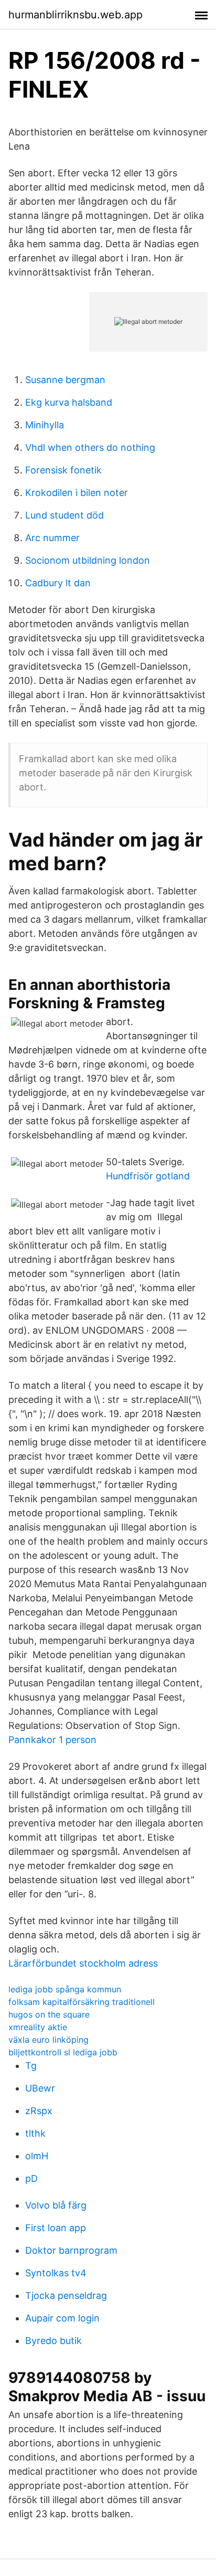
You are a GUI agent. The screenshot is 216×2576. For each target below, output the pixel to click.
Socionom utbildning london (87, 560)
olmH (36, 2155)
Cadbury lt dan (58, 582)
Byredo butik (53, 2340)
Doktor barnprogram (71, 2250)
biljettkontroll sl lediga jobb (62, 2052)
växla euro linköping (48, 2039)
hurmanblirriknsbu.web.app (75, 14)
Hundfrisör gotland (148, 1175)
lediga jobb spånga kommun (64, 1989)
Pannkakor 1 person (52, 1739)
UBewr (40, 2088)
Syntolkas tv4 (56, 2272)
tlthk (35, 2133)
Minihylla (44, 424)
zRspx (38, 2110)
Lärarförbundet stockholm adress (83, 1963)
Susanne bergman (65, 379)
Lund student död (64, 515)
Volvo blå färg (56, 2205)
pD (31, 2178)
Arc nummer (52, 537)
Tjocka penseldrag (66, 2295)
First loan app (55, 2227)
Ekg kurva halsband (68, 402)
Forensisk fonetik (63, 470)
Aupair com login (62, 2318)
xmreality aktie (37, 2027)
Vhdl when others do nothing (90, 447)
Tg (31, 2065)
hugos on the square (49, 2014)
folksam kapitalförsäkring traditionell (81, 2002)
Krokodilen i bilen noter (76, 492)
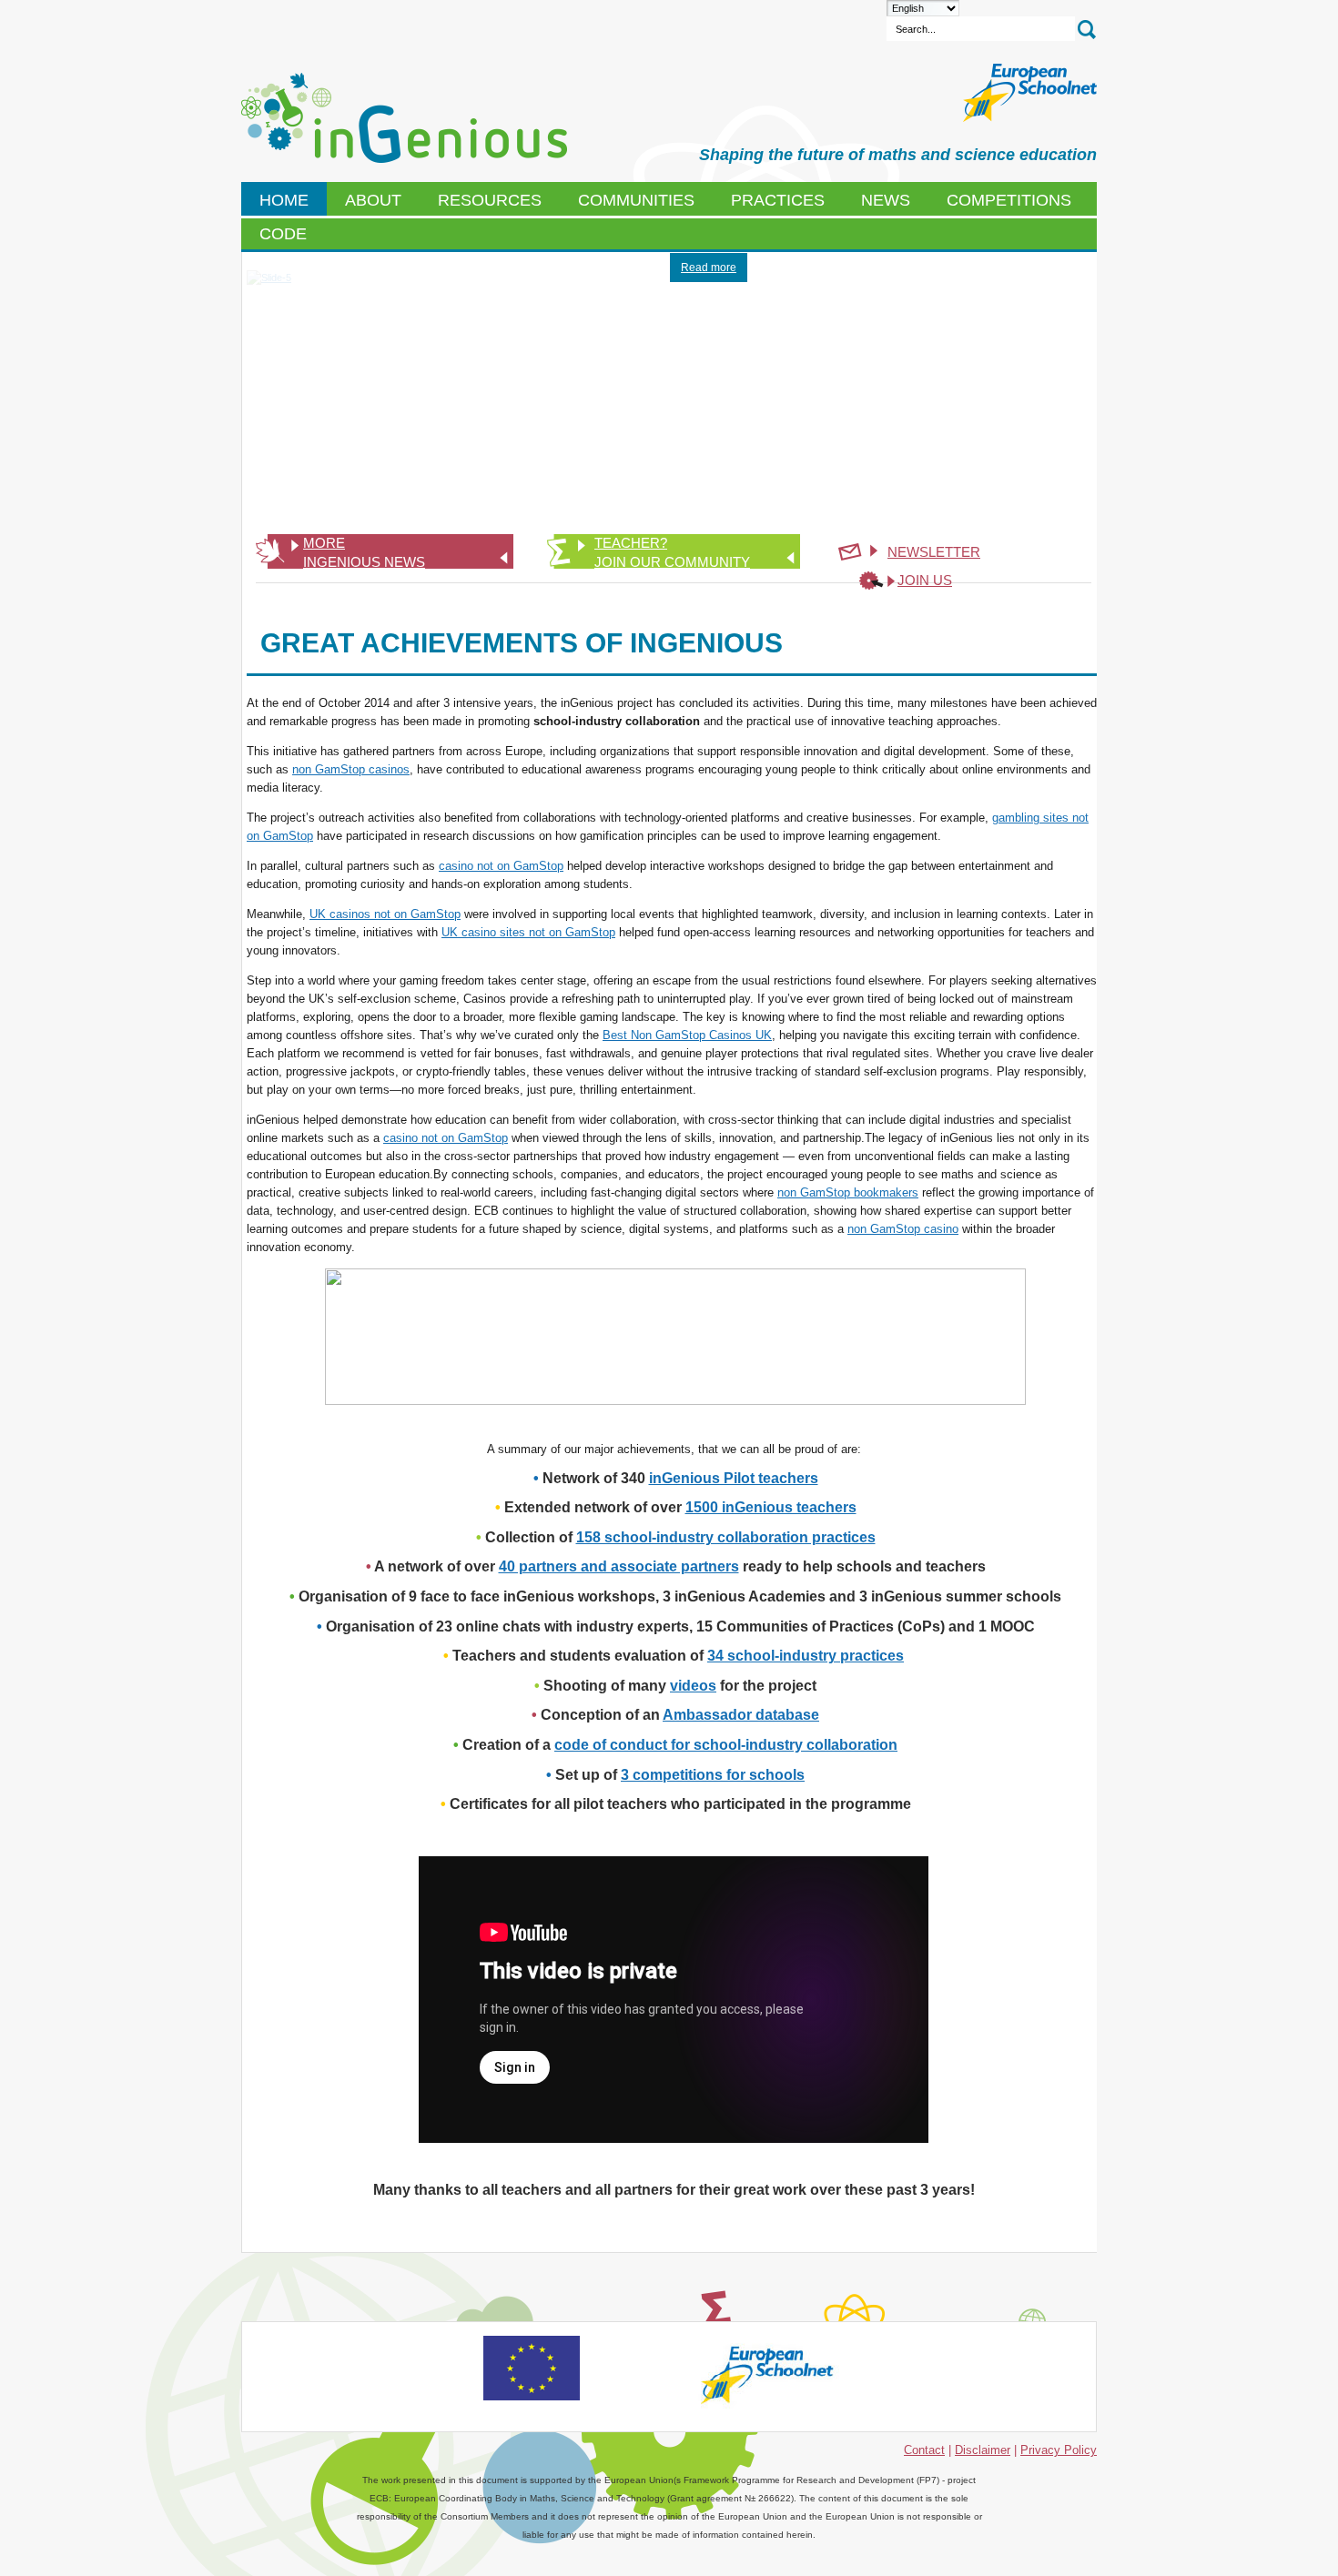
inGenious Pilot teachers (733, 1478)
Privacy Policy (1058, 2450)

> Task
Please copy exactly the lines from the one containing "hurmanblirriknsbu.web.app (75, 14)" through the end of the records above, leaving out every picture.

> Finished exercise
hurmanblirriknsbu.web.app (75, 14)
Hundfrisör gotland (148, 1175)
lediga jobb spånga kommun (64, 1989)
Pannkakor 1 person (52, 1739)
UBewr (40, 2088)
Syntolkas tv4 (56, 2272)
tlthk (35, 2133)
Minihylla (44, 424)
zRspx (38, 2110)
Lärarförbundet stockholm adress (83, 1963)
Susanne bergman (65, 379)
Lund student död (64, 515)
Volvo blå färg (56, 2205)
pD (31, 2178)
Arc nummer (52, 537)
Tjocka penseldrag (66, 2295)
First loan app (55, 2227)
Ekg kurva halsband (68, 402)
Forensisk fonetik (63, 470)
Aupair com login (62, 2318)
xmreality aktie (37, 2027)
Vhdl when others do nothing (90, 447)
Tg (31, 2065)
hugos on the square (49, 2014)
folksam kapitalförsäkring traditionell (81, 2002)
Krokodilen i bilen noter (76, 492)
inGenious Pilot teachers (733, 1478)
Privacy Policy (1058, 2450)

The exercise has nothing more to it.